TEXT UNDER STUDY:
# Laminate hunt



## papNal (Oct 19, 2009)

OK,I give up and will have to beg for help.I've spent all morning on my slow pc trying to find somewhere to get some colored single sheets of plastic to laminate with,found plenty of pickguard but not single colors, The addresses in the search posts are pretty old and none would come up. A few plastic sheet makers are listed,but most sell in large sheets plus they carry a dozen types of materials that I don't recognize.Any help will be greatly appreciated. pap


----------



## seawolf (Oct 19, 2009)

Check to see if there are any guitar repair shops in your area they use single color pick guard. Scraps are fairly cheap.
Mark


----------



## lorbay (Oct 19, 2009)

Craft Supplies USA sells a single colour or a sampler pack.
Lin.


----------



## mickr (Oct 20, 2009)

Grizzly sells 12x12 sheets


----------



## truittsosebee (Oct 20, 2009)

Luthiers Mercantile sells them.  I think their website is www.lmii.com


----------



## papNal (Oct 20, 2009)

Thanks,I ordered the sample pack and will use some of it,I was trying to find some solid colors to hopefully make some school color laminates.Especially Auburn and Alabama. pap


----------



## nava1uni (Oct 21, 2009)

SOURCE DATA:

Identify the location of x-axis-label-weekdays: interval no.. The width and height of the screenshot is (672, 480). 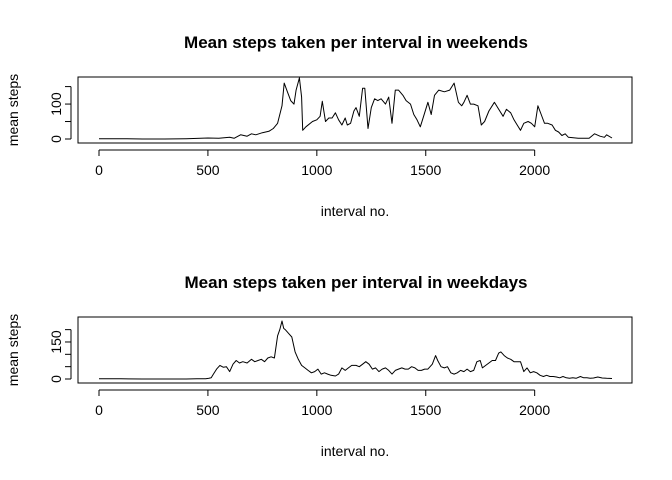
(355, 451).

BRIEF: Quote the laminate thread word for word, starting at "## papNal (Oct 19, 2009)" and ending at "are fairly cheap.". The data plays no part in this work.

EXERCISE RESPONSE:
## papNal (Oct 19, 2009)

OK,I give up and will have to beg for help.I've spent all morning on my slow pc trying to find somewhere to get some colored single sheets of plastic to laminate with,found plenty of pickguard but not single colors, The addresses in the search posts are pretty old and none would come up. A few plastic sheet makers are listed,but most sell in large sheets plus they carry a dozen types of materials that I don't recognize.Any help will be greatly appreciated. pap


----------



## seawolf (Oct 19, 2009)

Check to see if there are any guitar repair shops in your area they use single color pick guard. Scraps are fairly cheap.